Civil Revolt: Vermont stands up - "take back Vermont" movement

National Review, Oct 9, 2000 by Stanley N. Kurtz

A conservative could be forgiven these days for feeling a little discouraged by the battle over gay marriage. All summer long, gays from around the country have been heading to Vermont to get "C.U.ed" (joined in "civil union"); in September, the Netherlands became the first country to legalize same-sex marriage. Depressed? Don't be. A grassroots campaign to "take back Vermont" has swept across the Green Mountain State-a drive poised, not only to repeal or scale back Vermont's civil-unions law, but to return the only state with a Socialist representative in Congress to its conservative roots. And there is every reason to believe that what's happening now in Vermont might soon be repeated in states across the country.

A decade of leftist dominance has turned Vermont into a window onto the future of the culture wars. Once Ben and Jerry and their aging hippie friends settled on Vermont as a refuge, the state became a proving ground for utopian social experiments. Of course, the annoyingly conservative native Vermonters had to be circumvented somehow. Enter the state's supreme court-the liberal weapon of choice for disposing of irksome majorities.
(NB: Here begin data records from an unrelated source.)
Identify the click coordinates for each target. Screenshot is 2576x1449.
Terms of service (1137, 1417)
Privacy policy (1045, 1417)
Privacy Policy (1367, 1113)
In 1997, in a state with a 300-year tradition of government by town meeting, the court declared that local responsibility for schools was unconstitutional, thus forcing the legislature to pass Act 60, a statewide property-tax and school-funding system. Now all Vermont school districts are equal-equally poorly funded. The school system as a whole is beset by severe financial shortfalls and mediocre student performance.
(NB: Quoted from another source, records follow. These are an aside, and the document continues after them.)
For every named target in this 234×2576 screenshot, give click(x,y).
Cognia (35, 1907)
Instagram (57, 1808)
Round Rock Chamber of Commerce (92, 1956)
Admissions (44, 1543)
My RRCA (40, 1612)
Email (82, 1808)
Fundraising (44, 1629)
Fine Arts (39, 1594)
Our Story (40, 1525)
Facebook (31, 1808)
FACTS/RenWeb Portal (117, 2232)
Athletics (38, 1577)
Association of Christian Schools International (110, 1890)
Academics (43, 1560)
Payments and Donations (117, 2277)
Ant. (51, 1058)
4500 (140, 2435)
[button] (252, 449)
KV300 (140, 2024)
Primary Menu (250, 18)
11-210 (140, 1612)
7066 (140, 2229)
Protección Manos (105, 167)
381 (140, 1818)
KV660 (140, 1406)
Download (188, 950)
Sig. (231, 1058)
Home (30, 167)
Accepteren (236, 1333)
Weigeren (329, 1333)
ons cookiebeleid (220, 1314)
But Act 60 set a precedent. The court could now simply discover some hitherto-unknown right within the state constitution, and presto: The legislature would be forced to create yet another leftist social experiment. Conservatives started calling the court the "Five Supreme Legislators." They lived up to that name last December when they discovered in the Vermont state constitution what amounted to a right to gay marriage. Acting on orders from the court, the legislature rushed through a bill on civil unions, in blatant disregard of overwhelming opposition by town meetings across the state.
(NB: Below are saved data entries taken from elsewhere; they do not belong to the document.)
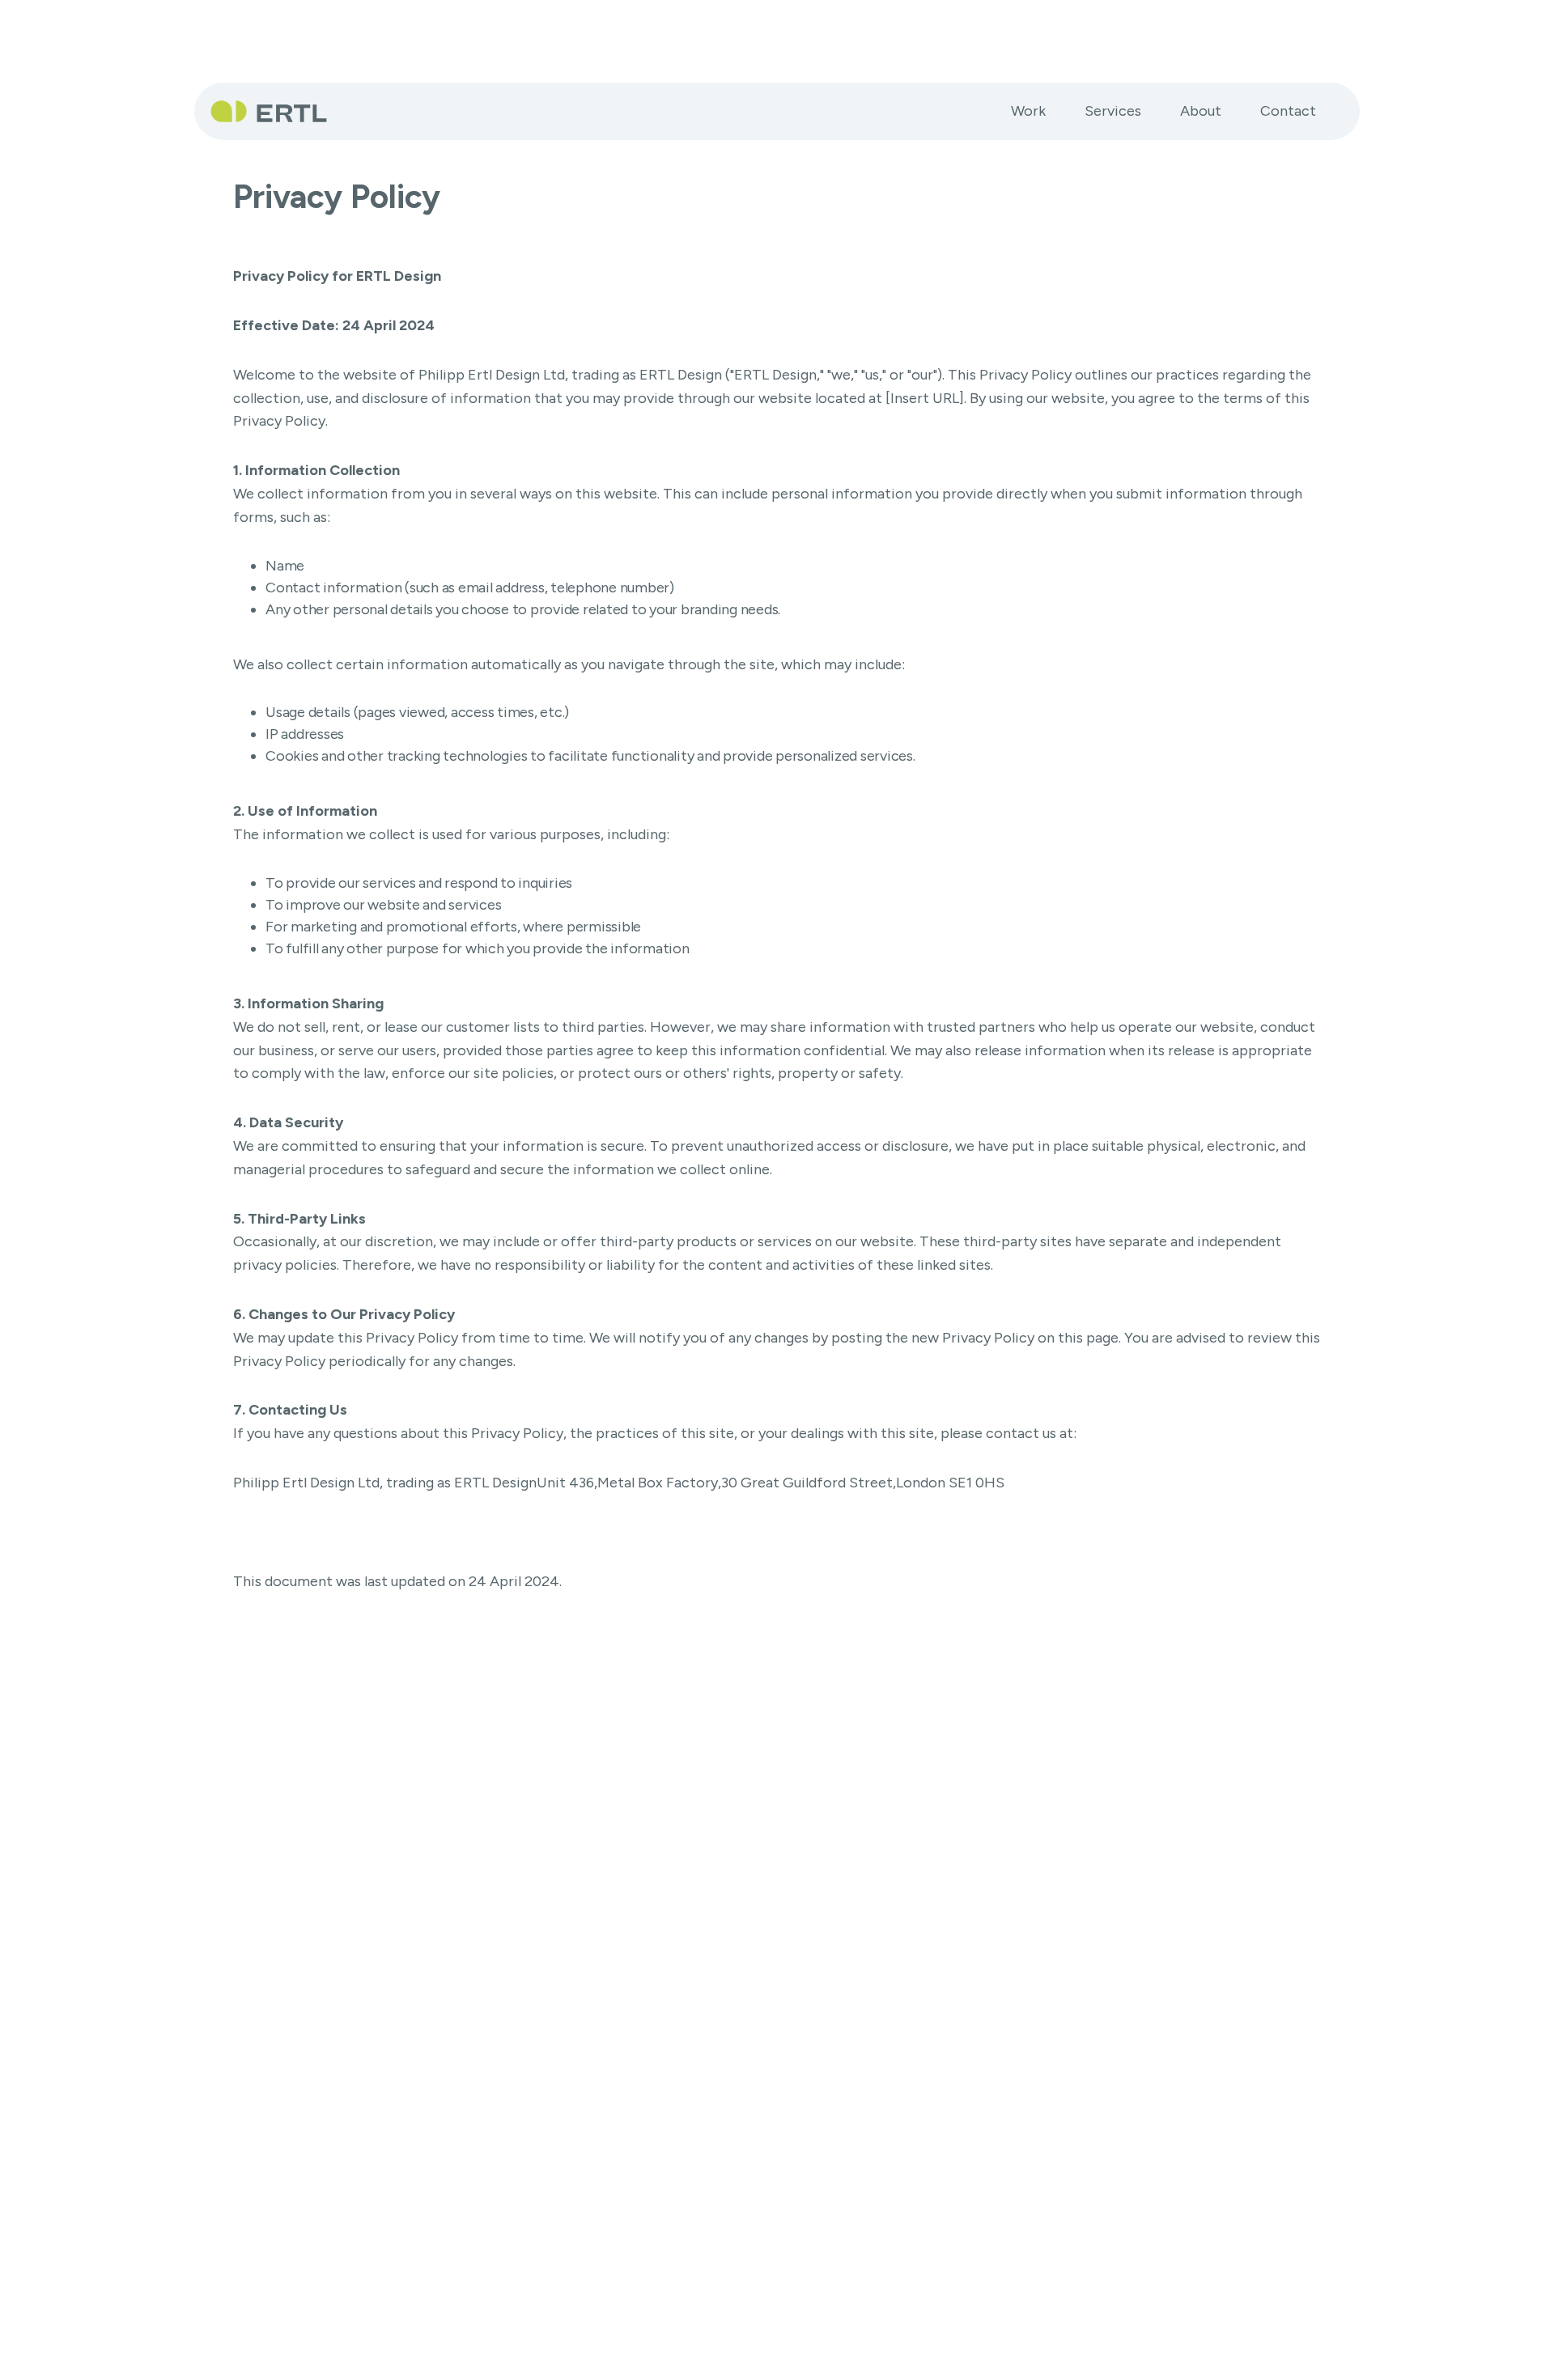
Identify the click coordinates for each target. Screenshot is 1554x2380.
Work (1028, 111)
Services (1113, 111)
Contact (1288, 111)
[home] (275, 111)
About (1200, 111)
It was a classic case of "progressive" social engineering, but this time, things have not gone according to plan. A genuine grass-roots movement to "take back Vermont" has sprung up, dedicated not only to reversing course on civil unions, but to combating the judicial and legislative contempt for public opinion that has governed the state for the past half-dozen years. Thousands of homes throughout Vermont now display "Take Back Vermont" signs, and websites like Take It to the People, tbvt.org, and Vermont Speaks are flourishing.

Despite fierce opposition from the press, the take-back-Vermont movement appears to be winning. In last week's primary election, five of the Republican legislators who voted in support of civil unions-half of those targeted-were defeated. And Ruth Dwyer, a strong civil-unions opponent, handily won the Republican nomination for governor. But the bare results only begin to tell the story of what looks increasingly like a political earthquake.

For take-back-Vermonters, the civil-unions bill was the final insult. Many who were disgruntled by Act 60 three years ago-but didn't bother to vote-have now been propelled into action. In many towns, pre-election new-voter registration as much as quintupled. Turnout in the Republican primary was among the highest in 50 years. Marion Milne, one of the Republican supporters of civil unions, was swamped by the influx; she came in third, with only 18 percent of the vote. The magnitude of the defeat of the pro-civil-union legislators is all the more impressive in light of the campaign that was waged to convince Democrats to vote in support of the targeted Republicans in the open primary. Of course, this was only a primary; but some political analysts are optimistic about defeating supporters of civil unions in November. They are speculating about a turnover in the legislature of between 10 and 30 percent.

But even a sweeping victory for the opponents of civil unions would leave complications. There's still the problem of the Vermont supreme court's mandate. A constitutional amendment would solve things, but the amendment process in Vermont is cumbersome. The legislature could simply defy the court and repeal civil unions, but the court has threatened outright legalization of gay marriage in that case. The definition of civil unions could be broadened by eliminating the incest provisions, turning a civil union from de facto gay marriage into a special state-sponsored partnership for any roommates or family members, even those not in a sexual relationship; but that would only dilute the institution of marriage in a new way. That leaves the option of impeaching the judges. Vermont could be an interesting place to be over the next few years.

The chances are good that Dwyer, a staunch opponent of civil unions, will win the governorship. Howard Dean, Vermont's once-popular Democratic governor, got himself into a great deal of trouble when he signed the civil-unions bill behind closed doors. "Howard the Coward" signs now dot the landscape, and his approval rating has sunk from 63 percent to 41 percent. In 1998, Dwyer won 41 percent of the vote against Dean-but then she was unknown, and didn't have the civil-unions issue.